Biotech Updates

Biofuel Model Crop Grass Sequenced

February 12, 2010

http://www.nature.com/nature/journal/v463/n7282/full/nature08747.html
(may require paid subscription for complete access to paper)
http://www.thebioenergysite.com/news/5534/genome-of-biofuel-model-crop-grass-sequenc


The bioenergy website reports the completion of the gene sequencing of a model grass by an international group of scientists under the "International Brachypodium Initiative". The full study is published in the journal, Nature (URL above).
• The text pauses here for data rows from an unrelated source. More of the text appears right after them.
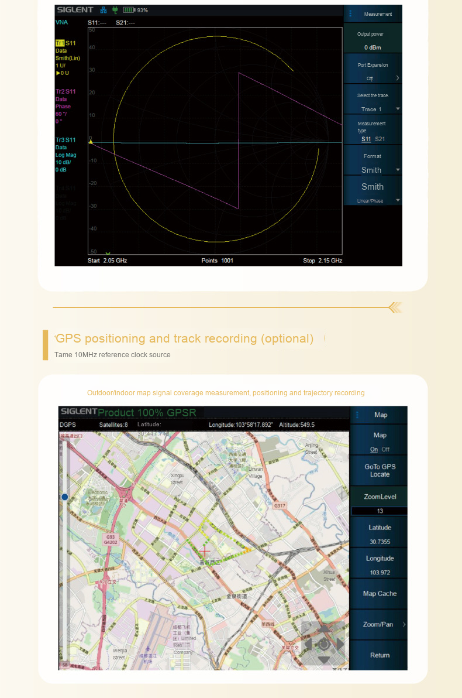Pan the map down with arrow
The height and width of the screenshot is (698, 462).
[x=323, y=660]
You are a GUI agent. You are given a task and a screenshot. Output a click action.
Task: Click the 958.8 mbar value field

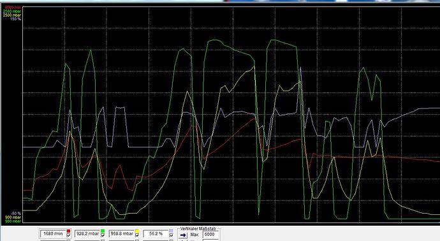(x=122, y=233)
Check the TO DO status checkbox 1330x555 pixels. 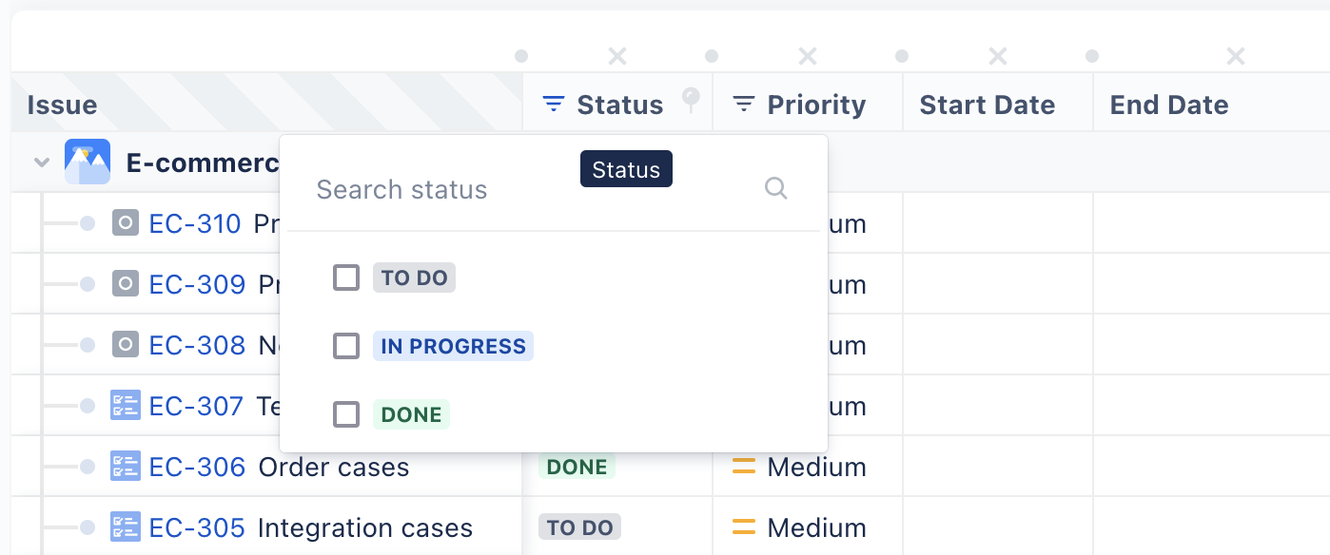pyautogui.click(x=346, y=278)
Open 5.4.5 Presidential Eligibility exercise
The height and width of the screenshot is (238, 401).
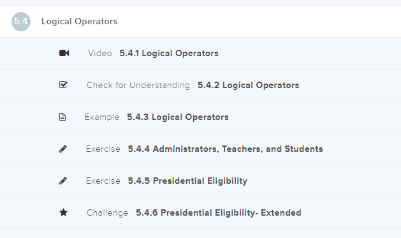[x=187, y=181]
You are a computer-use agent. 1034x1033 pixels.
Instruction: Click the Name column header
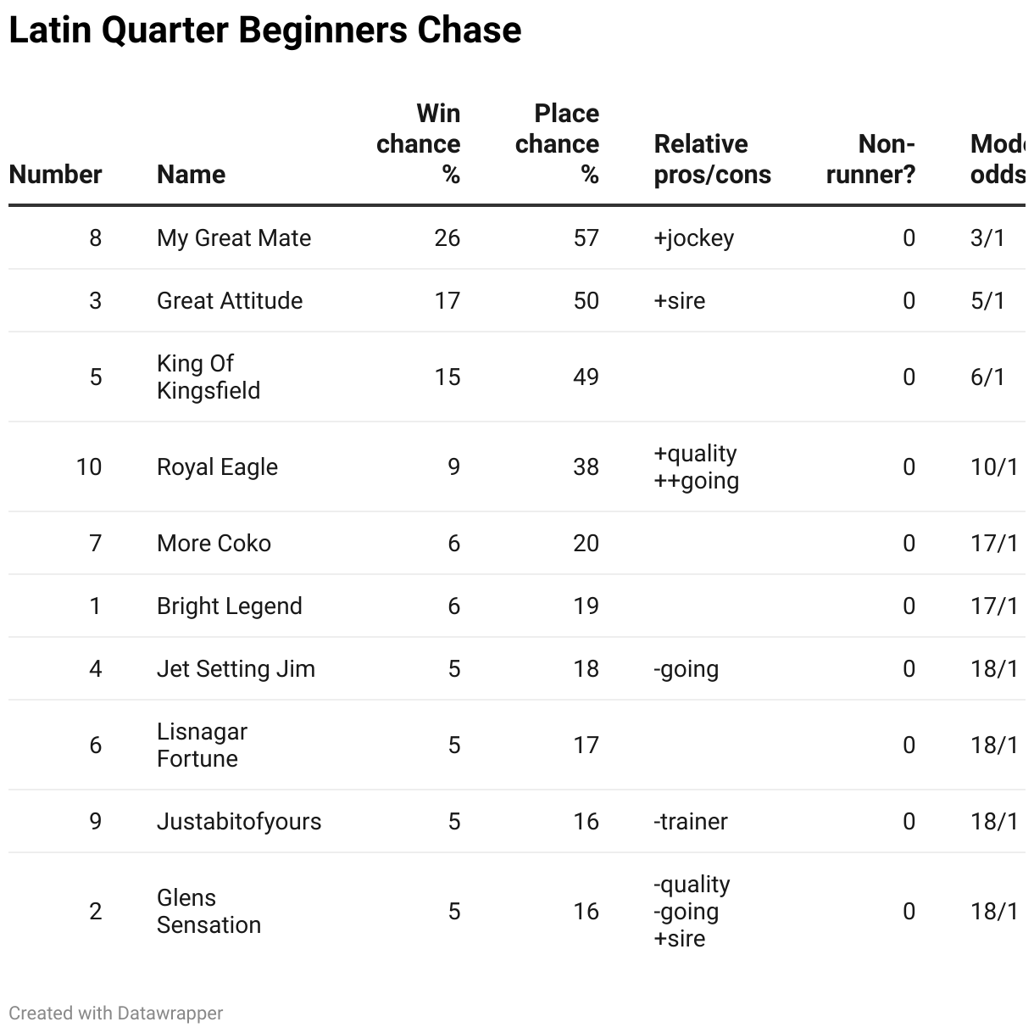tap(191, 174)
The genome-sequenced "model grass" is called Brachypodium distachyon, "the first member of the economically important Pooideae subfamily, which includes wheat and barley". Brachypodium is also said to have ideal qualities that make it a model "for functional genomics studies in temperate grasses, cereals, and dedicated biofuel crops such as Switchgrass": (a) ease of cultivation (simple growth requirments), (b) short life cycle, (c) self fertility, (d) smaller genome size which "makes it easier to find genes linked to specific traits, such as stem size and disease resistance". John Vogel, a lead author and molecular biologist with the Agricultural Research Service (ARS) of the United States Department of Agriculture (USDA) says that Brachypodium is "easier to grow than many grasses, takes up less laboratory space, and offers easy transformation". This means that "scientists can insert foreign DNA into it, to study gene function and targeted approaches for crop improvement in the transformed plants".